Albert Camus publie L'Etranger à Alger en 1942, en pleine Seconde Guerre mondiale, à un moment où le conflit met un couvercle sur les aspirations algériennes à l’indépendance. Il n’en reste pas moins, comme le notera plus tard le théoricien palestino-américain Edward Saïd, que le roman se déploie dans un contexte colonial : le meurtre, par Meursault, d’un "Arabe" dont on ignore le nom, montre l’anonymisation des objets de la colonisation qui ne sont pas encore des sujets. Un Arabe.
70 ans après, Kamel Daoud répond au célèbre incipit camusien
En 2014 est publié un autre roman signé de l’Algérien Kamel Daoud, qui commence ainsi : "Aujourd’hui, M’ma est encore vivante. Elle ne dit plus rien, mais elle pourrait raconter bien des choses. Contrairement à moi, qui, à force de ressasser cette histoire, ne m’en souviens presque plus. Je veux dire que c’est une histoire qui remonte à plus d’un demi-siècle. Elle a eu lieu et on en a beaucoup parlé. Les gens en parlent encore, mais n’évoquent qu’un seul mort – sans honte vois-tu, alors qu’il y en avait deux, de morts. Oui, deux. La raison de cette omission ? Le premier savait raconter, au point qu’il a réussi à faire oublier son crime, alors que le second était un pauvre illettré que Dieu a créé uniquement, semble-t-il, pour qu’il reçoive une balle et retourne à la poussière, un anonyme qui n’a même pas eu le temps d’avoir un prénom."

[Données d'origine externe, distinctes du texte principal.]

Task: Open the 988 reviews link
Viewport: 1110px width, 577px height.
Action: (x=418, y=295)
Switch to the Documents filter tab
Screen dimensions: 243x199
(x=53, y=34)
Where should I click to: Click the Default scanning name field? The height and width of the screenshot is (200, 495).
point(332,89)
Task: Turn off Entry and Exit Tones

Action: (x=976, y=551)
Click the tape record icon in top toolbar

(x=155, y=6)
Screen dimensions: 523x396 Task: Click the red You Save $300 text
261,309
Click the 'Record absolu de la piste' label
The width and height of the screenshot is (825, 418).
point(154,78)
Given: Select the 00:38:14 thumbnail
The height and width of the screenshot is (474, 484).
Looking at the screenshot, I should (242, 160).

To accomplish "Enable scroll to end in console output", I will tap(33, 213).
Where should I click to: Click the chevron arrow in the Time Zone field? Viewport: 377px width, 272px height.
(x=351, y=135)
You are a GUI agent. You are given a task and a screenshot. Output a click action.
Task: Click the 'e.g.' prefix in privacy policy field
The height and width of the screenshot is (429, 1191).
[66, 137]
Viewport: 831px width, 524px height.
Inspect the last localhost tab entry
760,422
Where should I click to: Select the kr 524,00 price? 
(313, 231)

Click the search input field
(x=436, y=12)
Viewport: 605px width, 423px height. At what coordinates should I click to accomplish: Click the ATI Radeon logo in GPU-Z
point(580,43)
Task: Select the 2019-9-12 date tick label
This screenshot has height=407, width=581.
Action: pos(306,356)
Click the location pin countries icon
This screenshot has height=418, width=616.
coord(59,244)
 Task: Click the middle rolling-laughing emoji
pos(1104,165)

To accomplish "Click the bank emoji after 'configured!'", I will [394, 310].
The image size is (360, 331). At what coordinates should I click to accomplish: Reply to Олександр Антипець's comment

Dans Meursault, contre-enquête, Kamel Daoud essaye de donner un nom à cet "Arabe" qu’a assassiné Meursault. Le roman élargit le contexte, fouille dans la relation coloniale. La vraie question que pose le roman est brûlante : peut-on "réparer" la colonisation ? Peut-on redonner un nom à celui qui n’en a pas eu ? Et surtout, cela a-t-il un sens de le faire ? Les soixante-dix ans qui séparent les deux textes, les deux incipits, une mère morte, l’autre vivante, peuvent-ils tout simplement être franchis ? Comme le soleil empêche Meursault de voir réellement sa victime, qu’est-ce qui nous aveugle, aujourd’hui, au point de ne pouvoir vraiment regarder en arrière ?
Néanmoins aujourd’hui, et malgré tous les obstacles, les deux textes peuvent être mis l’un en face de l’autre, et s’observer mutuellement, à parts égales.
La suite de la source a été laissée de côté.